Data to examine: Begin

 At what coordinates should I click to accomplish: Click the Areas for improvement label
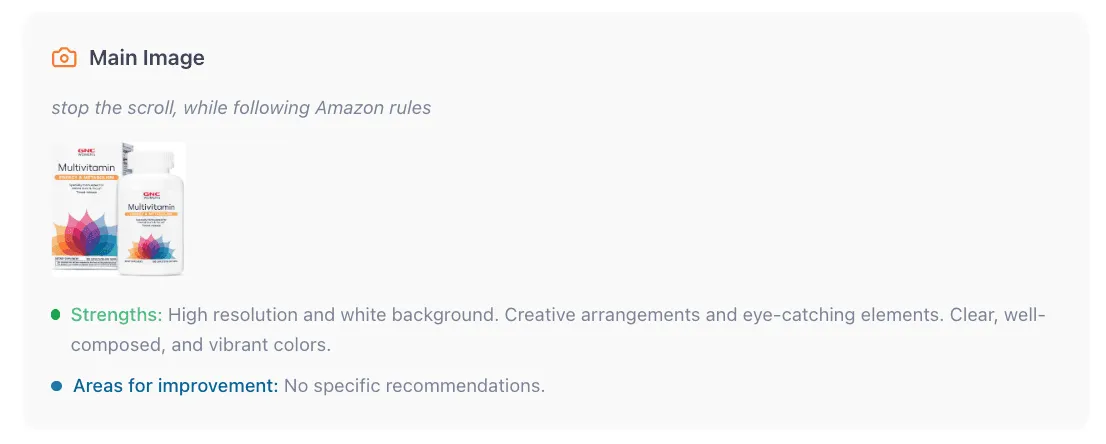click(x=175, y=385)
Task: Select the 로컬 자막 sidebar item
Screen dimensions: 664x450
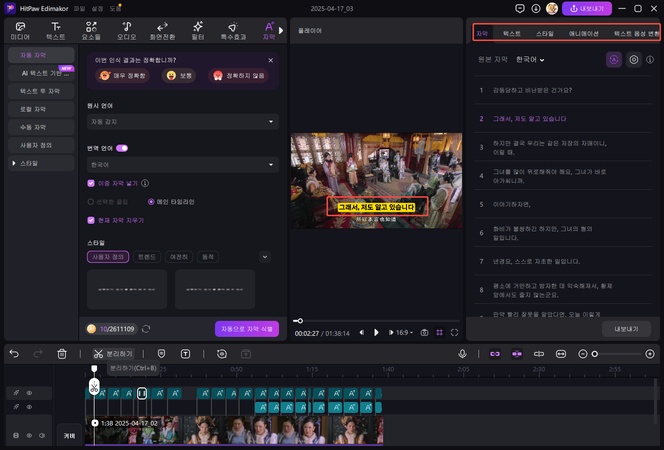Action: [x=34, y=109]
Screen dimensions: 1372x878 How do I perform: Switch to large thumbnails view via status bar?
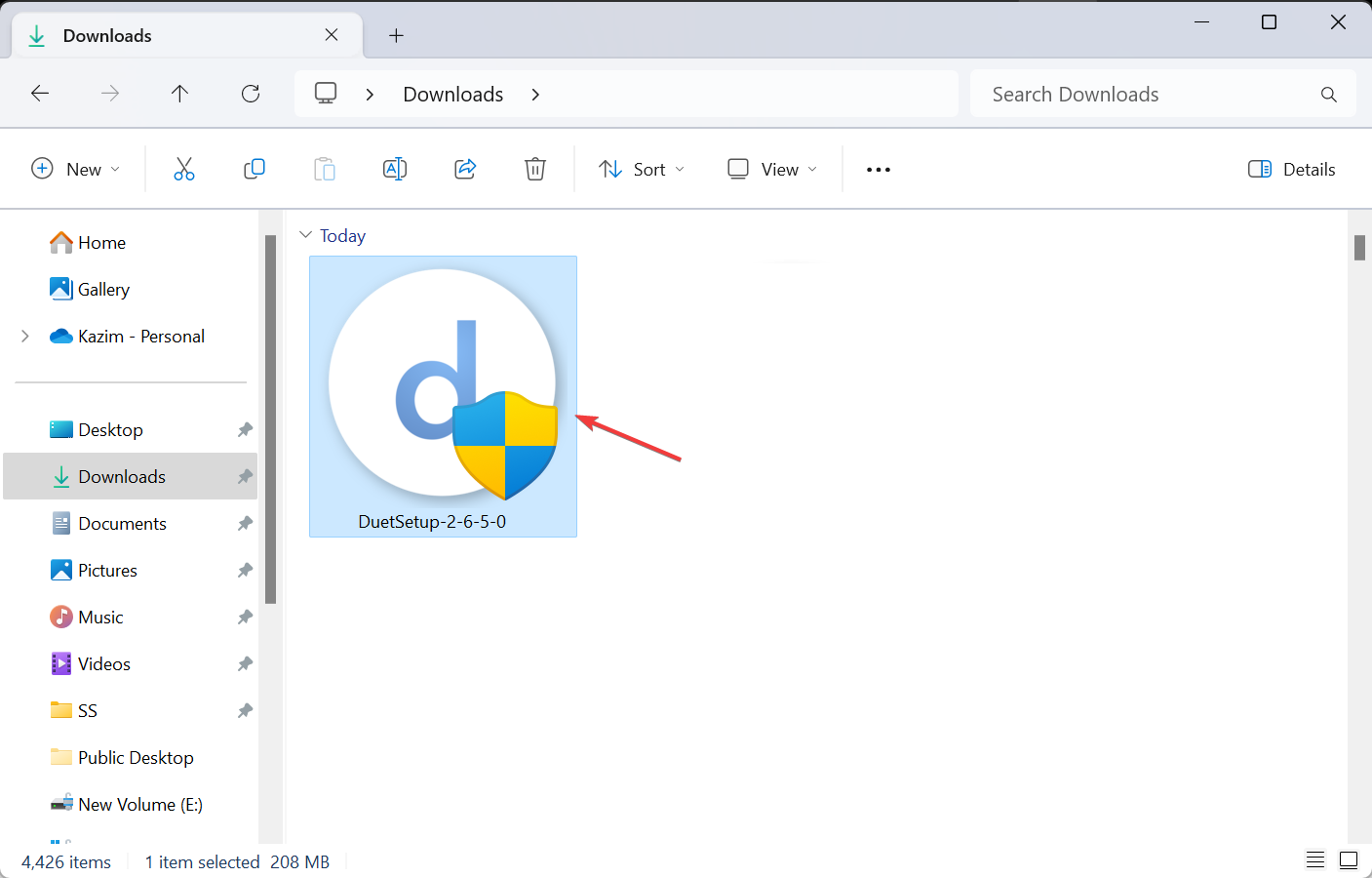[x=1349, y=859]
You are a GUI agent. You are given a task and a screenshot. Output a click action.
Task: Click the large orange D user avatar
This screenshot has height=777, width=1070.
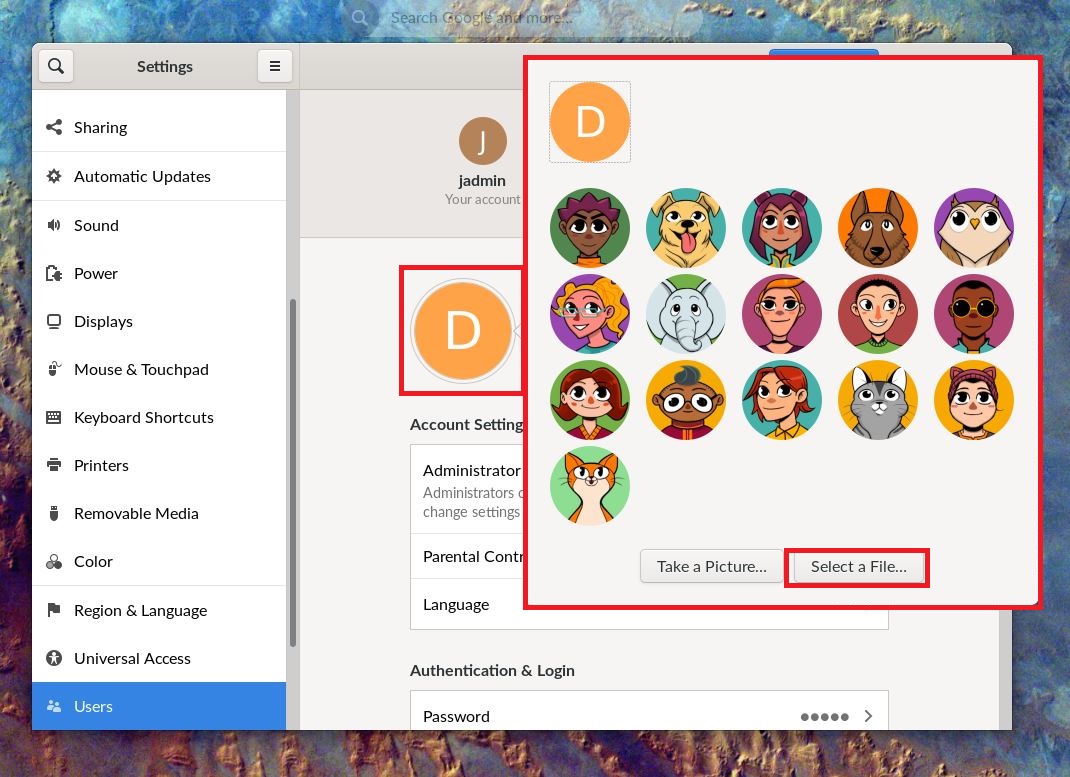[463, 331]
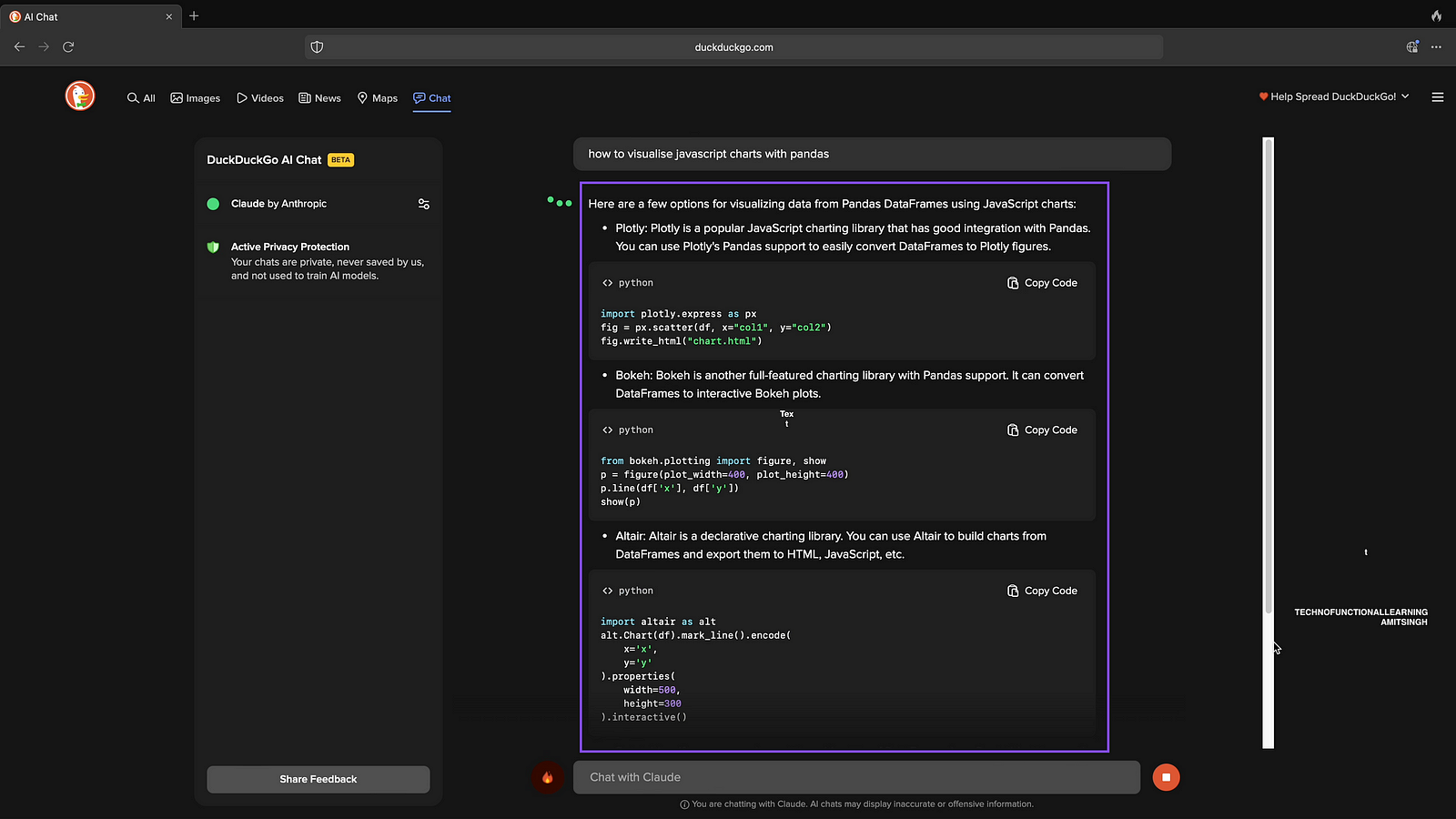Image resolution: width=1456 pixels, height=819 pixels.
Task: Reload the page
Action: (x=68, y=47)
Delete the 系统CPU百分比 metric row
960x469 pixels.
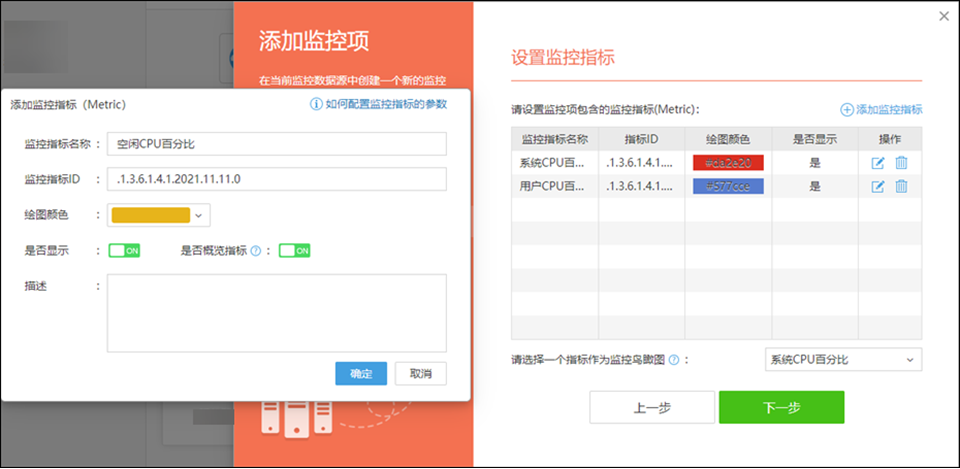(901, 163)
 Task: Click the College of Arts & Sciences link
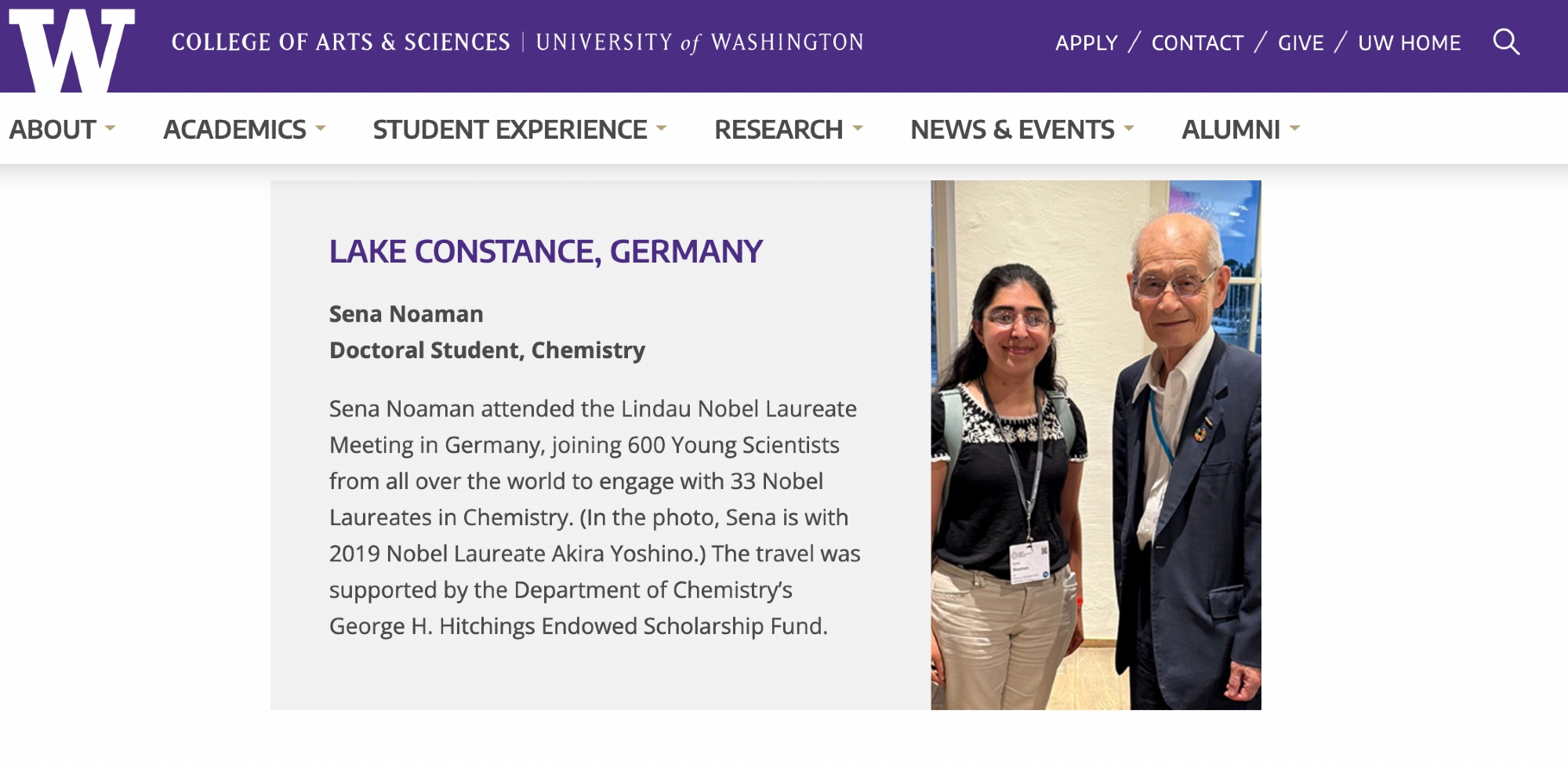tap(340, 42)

Data to examine: End

### Brief
Give again exactly the lines from the one holding "960x469 pixels." to the final line of the records, both ends included, and nothing more. Pictures do not belong in the copy.

### Answer box
960x469 pixels.
(901, 163)
 Task: Click the College of Arts & Sciences link
tap(340, 42)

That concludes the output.